*** Input data ***

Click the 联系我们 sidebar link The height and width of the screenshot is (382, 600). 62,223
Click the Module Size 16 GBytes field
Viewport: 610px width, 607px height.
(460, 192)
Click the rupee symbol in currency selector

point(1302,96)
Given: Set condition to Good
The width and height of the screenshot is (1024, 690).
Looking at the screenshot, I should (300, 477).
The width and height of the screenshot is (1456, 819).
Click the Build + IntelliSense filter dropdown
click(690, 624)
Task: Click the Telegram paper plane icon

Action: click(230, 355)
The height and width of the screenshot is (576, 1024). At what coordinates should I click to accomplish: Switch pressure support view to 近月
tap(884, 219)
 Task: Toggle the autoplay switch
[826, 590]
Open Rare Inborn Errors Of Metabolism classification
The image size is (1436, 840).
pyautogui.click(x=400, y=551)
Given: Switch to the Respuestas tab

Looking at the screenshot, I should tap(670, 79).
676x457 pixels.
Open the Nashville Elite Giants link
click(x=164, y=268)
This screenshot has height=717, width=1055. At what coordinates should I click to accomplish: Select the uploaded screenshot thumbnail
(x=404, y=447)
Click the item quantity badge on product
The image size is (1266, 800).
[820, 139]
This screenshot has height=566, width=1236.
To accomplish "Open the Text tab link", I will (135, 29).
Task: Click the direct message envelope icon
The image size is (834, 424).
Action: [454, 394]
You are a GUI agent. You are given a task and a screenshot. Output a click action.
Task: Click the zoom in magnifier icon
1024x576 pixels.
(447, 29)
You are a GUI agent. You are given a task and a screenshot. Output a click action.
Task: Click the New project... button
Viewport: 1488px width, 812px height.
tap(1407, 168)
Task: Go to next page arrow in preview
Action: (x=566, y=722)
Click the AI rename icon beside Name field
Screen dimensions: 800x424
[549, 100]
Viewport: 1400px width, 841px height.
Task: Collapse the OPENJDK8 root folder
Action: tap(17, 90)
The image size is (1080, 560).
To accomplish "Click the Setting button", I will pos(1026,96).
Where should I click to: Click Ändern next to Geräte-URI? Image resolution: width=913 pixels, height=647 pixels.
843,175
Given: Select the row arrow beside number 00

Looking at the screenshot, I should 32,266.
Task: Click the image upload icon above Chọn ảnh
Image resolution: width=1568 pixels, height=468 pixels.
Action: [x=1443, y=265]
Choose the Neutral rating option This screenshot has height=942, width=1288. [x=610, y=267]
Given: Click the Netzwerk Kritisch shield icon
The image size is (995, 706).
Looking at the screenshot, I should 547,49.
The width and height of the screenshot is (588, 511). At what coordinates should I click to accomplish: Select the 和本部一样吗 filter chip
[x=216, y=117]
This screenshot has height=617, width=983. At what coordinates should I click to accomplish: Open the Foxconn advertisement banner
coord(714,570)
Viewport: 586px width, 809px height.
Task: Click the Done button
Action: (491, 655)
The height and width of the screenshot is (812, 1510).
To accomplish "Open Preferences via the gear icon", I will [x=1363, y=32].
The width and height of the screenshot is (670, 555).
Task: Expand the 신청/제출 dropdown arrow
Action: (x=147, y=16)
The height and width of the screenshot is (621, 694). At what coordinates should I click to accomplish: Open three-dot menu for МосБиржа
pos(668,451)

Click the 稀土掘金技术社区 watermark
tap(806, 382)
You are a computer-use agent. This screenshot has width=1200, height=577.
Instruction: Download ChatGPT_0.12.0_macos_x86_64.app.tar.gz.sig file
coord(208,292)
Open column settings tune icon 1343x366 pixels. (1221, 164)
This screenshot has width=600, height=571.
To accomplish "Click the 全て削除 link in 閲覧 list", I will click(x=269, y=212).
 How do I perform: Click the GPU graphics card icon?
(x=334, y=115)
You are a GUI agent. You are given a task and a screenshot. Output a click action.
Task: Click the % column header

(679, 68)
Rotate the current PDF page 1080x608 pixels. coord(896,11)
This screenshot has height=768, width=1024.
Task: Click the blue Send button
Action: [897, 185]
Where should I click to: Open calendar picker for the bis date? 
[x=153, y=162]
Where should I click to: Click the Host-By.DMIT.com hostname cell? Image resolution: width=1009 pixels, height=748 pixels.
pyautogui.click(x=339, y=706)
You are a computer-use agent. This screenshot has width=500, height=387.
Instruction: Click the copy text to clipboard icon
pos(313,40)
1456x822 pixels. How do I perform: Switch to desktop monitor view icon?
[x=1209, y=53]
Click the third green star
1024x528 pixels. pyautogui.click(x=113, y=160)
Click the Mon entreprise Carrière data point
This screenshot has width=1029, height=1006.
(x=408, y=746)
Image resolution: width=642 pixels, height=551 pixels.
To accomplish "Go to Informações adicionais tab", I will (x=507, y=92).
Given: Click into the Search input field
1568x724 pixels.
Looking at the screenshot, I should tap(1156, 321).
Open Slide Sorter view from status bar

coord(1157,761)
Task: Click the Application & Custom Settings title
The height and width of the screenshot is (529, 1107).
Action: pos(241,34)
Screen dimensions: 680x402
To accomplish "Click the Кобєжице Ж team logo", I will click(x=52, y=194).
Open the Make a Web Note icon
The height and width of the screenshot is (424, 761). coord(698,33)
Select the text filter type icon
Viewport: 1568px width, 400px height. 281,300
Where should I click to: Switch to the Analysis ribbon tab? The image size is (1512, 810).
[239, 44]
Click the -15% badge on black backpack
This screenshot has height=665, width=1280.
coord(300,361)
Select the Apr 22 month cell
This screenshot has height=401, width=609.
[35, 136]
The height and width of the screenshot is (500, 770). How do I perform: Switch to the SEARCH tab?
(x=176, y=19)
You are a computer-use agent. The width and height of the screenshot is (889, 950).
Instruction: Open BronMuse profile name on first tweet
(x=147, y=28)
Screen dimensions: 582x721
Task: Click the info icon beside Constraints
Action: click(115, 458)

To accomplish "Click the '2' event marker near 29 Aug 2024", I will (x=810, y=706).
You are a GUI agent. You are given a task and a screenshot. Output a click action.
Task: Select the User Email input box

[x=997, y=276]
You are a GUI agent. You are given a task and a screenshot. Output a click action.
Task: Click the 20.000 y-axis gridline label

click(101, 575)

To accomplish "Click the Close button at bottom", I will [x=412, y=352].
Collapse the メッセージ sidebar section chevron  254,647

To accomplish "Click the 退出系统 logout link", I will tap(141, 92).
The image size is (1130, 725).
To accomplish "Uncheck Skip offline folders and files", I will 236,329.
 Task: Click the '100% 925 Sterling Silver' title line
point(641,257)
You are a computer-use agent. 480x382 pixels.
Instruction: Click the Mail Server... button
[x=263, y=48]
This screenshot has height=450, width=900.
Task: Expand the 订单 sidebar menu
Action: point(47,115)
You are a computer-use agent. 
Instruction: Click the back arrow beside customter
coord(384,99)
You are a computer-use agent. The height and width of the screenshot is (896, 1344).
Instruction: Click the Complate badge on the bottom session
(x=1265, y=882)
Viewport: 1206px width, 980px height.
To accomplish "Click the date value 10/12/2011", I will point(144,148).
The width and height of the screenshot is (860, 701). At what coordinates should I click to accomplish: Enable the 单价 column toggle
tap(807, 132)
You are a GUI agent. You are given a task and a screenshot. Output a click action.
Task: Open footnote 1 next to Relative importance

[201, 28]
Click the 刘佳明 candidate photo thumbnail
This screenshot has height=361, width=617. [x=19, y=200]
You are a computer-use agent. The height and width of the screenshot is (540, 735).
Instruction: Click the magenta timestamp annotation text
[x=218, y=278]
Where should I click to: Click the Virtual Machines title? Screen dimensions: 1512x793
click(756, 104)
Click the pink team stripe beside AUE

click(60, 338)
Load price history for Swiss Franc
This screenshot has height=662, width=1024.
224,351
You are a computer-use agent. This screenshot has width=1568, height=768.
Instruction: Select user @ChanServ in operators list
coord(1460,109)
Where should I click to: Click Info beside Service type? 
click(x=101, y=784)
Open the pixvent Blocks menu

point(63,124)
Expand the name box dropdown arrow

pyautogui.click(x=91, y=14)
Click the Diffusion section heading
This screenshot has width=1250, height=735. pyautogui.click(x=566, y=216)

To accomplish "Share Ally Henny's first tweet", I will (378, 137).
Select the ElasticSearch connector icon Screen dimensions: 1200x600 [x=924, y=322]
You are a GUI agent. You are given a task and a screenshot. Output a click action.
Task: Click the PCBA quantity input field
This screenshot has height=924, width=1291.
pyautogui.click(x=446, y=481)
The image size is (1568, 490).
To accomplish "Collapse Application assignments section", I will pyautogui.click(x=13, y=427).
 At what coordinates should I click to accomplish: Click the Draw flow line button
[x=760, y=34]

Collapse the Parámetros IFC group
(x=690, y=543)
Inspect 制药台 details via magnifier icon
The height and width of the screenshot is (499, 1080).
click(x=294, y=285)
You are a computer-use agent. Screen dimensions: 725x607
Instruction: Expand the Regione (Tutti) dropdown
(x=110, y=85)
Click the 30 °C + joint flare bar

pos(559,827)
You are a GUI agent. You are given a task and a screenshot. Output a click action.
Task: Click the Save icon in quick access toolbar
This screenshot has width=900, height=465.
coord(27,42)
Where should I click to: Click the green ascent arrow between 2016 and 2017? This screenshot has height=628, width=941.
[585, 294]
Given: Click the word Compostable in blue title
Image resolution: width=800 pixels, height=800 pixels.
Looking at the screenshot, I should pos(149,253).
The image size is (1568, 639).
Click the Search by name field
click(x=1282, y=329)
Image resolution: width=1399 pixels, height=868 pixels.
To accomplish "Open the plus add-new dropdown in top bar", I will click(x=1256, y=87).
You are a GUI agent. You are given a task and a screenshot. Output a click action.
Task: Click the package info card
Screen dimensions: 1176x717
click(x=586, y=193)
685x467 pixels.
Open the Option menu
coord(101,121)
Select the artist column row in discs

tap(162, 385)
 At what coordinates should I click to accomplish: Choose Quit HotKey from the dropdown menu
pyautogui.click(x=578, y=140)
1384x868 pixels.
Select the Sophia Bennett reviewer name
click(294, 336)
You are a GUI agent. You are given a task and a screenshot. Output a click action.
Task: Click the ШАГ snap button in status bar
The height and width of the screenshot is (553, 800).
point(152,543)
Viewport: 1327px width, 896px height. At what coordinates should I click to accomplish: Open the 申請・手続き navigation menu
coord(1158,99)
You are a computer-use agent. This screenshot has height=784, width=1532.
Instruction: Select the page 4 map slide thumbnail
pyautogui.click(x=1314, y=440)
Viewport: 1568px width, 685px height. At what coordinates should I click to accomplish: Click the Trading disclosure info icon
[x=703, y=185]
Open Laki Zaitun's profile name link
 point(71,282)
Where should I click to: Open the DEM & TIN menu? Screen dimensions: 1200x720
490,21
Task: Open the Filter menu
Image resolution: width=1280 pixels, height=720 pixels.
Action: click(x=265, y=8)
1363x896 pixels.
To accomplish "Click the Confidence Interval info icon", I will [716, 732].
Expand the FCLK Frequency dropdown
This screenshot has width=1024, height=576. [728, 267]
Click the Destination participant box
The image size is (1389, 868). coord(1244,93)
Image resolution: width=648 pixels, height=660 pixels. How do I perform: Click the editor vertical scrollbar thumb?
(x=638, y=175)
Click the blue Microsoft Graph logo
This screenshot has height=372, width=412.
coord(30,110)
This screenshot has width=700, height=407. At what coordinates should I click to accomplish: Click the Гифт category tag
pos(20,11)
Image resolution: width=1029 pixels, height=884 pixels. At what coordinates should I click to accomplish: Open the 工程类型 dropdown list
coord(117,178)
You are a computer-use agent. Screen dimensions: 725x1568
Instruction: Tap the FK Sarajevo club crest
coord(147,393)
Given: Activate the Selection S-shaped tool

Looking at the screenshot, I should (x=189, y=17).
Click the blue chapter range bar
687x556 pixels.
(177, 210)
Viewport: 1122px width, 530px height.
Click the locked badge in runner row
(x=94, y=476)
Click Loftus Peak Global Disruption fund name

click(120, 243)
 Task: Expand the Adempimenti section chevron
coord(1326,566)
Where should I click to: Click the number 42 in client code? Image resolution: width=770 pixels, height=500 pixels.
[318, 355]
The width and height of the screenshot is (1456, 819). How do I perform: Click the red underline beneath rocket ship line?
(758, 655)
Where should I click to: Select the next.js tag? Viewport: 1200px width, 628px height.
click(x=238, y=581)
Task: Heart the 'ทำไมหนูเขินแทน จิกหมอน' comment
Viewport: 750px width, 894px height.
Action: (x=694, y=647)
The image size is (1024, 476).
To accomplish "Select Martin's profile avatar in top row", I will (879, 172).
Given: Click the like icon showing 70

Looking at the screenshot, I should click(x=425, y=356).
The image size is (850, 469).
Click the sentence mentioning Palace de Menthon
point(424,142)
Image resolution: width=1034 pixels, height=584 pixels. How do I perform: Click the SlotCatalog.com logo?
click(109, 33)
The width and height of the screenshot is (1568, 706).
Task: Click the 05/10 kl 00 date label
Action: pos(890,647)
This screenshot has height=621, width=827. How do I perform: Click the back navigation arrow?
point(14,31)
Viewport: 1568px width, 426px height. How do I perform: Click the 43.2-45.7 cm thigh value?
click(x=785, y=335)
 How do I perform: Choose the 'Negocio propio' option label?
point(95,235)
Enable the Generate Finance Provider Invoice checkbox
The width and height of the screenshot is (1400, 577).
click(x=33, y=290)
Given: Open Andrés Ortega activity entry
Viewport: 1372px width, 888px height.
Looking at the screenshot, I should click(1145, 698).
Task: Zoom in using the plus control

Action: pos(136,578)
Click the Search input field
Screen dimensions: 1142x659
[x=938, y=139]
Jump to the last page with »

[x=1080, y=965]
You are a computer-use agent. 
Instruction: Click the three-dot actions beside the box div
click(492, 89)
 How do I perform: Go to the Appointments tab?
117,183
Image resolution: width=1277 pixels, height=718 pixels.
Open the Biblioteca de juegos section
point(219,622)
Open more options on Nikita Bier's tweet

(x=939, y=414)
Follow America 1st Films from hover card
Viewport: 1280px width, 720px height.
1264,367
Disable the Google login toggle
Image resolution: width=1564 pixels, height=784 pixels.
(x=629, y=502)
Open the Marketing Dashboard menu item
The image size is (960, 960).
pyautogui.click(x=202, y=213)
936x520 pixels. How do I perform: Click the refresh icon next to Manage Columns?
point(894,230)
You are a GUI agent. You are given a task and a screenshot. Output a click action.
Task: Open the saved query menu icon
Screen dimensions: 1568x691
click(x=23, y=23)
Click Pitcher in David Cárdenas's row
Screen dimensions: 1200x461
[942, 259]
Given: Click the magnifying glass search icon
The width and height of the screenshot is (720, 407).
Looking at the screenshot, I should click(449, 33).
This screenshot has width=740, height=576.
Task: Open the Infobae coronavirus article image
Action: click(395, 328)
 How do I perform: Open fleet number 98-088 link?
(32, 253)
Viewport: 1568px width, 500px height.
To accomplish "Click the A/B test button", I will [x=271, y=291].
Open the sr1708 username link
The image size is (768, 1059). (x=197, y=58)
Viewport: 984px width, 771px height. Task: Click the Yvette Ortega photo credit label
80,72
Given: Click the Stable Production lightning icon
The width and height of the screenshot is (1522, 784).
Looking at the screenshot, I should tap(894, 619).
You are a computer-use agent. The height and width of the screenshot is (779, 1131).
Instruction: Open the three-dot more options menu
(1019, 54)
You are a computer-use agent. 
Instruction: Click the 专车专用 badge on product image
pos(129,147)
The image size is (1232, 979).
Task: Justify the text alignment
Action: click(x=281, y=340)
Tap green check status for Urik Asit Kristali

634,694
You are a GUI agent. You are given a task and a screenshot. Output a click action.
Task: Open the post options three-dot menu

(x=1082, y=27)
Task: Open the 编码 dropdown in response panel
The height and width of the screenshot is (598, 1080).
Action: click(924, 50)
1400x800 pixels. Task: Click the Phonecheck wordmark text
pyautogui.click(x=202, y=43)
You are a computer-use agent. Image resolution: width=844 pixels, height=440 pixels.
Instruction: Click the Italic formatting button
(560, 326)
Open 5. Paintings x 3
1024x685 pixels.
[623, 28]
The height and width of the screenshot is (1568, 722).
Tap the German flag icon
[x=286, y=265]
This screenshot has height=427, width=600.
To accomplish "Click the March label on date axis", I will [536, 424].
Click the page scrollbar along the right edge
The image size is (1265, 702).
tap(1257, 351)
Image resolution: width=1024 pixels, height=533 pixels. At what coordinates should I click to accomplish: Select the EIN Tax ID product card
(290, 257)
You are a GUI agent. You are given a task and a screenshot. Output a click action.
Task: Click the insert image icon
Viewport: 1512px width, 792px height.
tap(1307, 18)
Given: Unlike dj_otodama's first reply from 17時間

***

→ **Task directions**: Show all lines above holding the word "magnifier".

→ **Worked solution**:
Task: Click the zoom in magnifier icon
Inspect 制药台 details via magnifier icon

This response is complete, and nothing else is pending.